The two owned Crescent Beach condominiums three doors from each other, and shortly after Carlson’s retirement Spurrier held a fundraiser at UF to pay off the mortgage to Carlson’s condo.

“We had so many wonderful memories with Norm,” Spurrier told floridagators.com, the school’s official athletics department website.

“As a player, he was the sports information director that everyone loved. We had tremendous respect for him. Somebody said, ‘If anybody helped you with the Heisman, Norm would be first, right?’ Yep, I would say Norm would be first, because he was so well-respected across the country. He got me a bunch of votes.”

Yet Carlson’s influence transcended one program-altering quarterback. To the contrary, he advocated tirelessly for every accomplished athlete bedecked in orange and blue. Only two Gators football players had earned first- or second-team Associated Press All-America status upon Carlson’s arrival at UF. In his first two decades on the job, that number more than quadrupled.

He also endeared himself to generations of sports reporters and media relations aspirants, liberally conveying story ideas, deftly arbitrating disputes that arose between coaches and reporters, and helping further the careers of those in his own profession.

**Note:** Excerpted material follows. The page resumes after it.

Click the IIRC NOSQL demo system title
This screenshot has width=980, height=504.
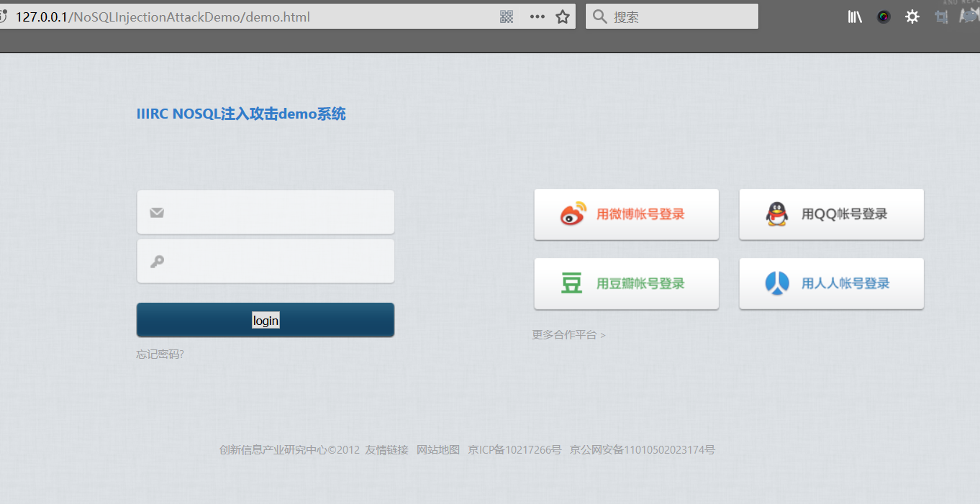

“I know social media and the internet and texting changes how we all communicate, but he was such a people person,” said Jeff Kamis, a former sports information intern at UF who ultimately worked for the Bucs and now serves as vice president of media and public relations for PDQ Chicken.

“And the relationships that he had were because he fostered that and spent time with the media and got to know them — not just for their jobs, but their families. He knew their kids and their wives and their husbands and families, and spent time with them, not just at work but outside of it. I think that’s a big part of what he did.”

A member of the UF Athletic Hall of Fame and Florida Sports Hall of Fame, Carlson had five children from his first marriage, then adopted the three children of his second wife, Sylvia, upon their marriage in 1976. He is survived by Sylvia, seven of his kids and 11 grandchildren.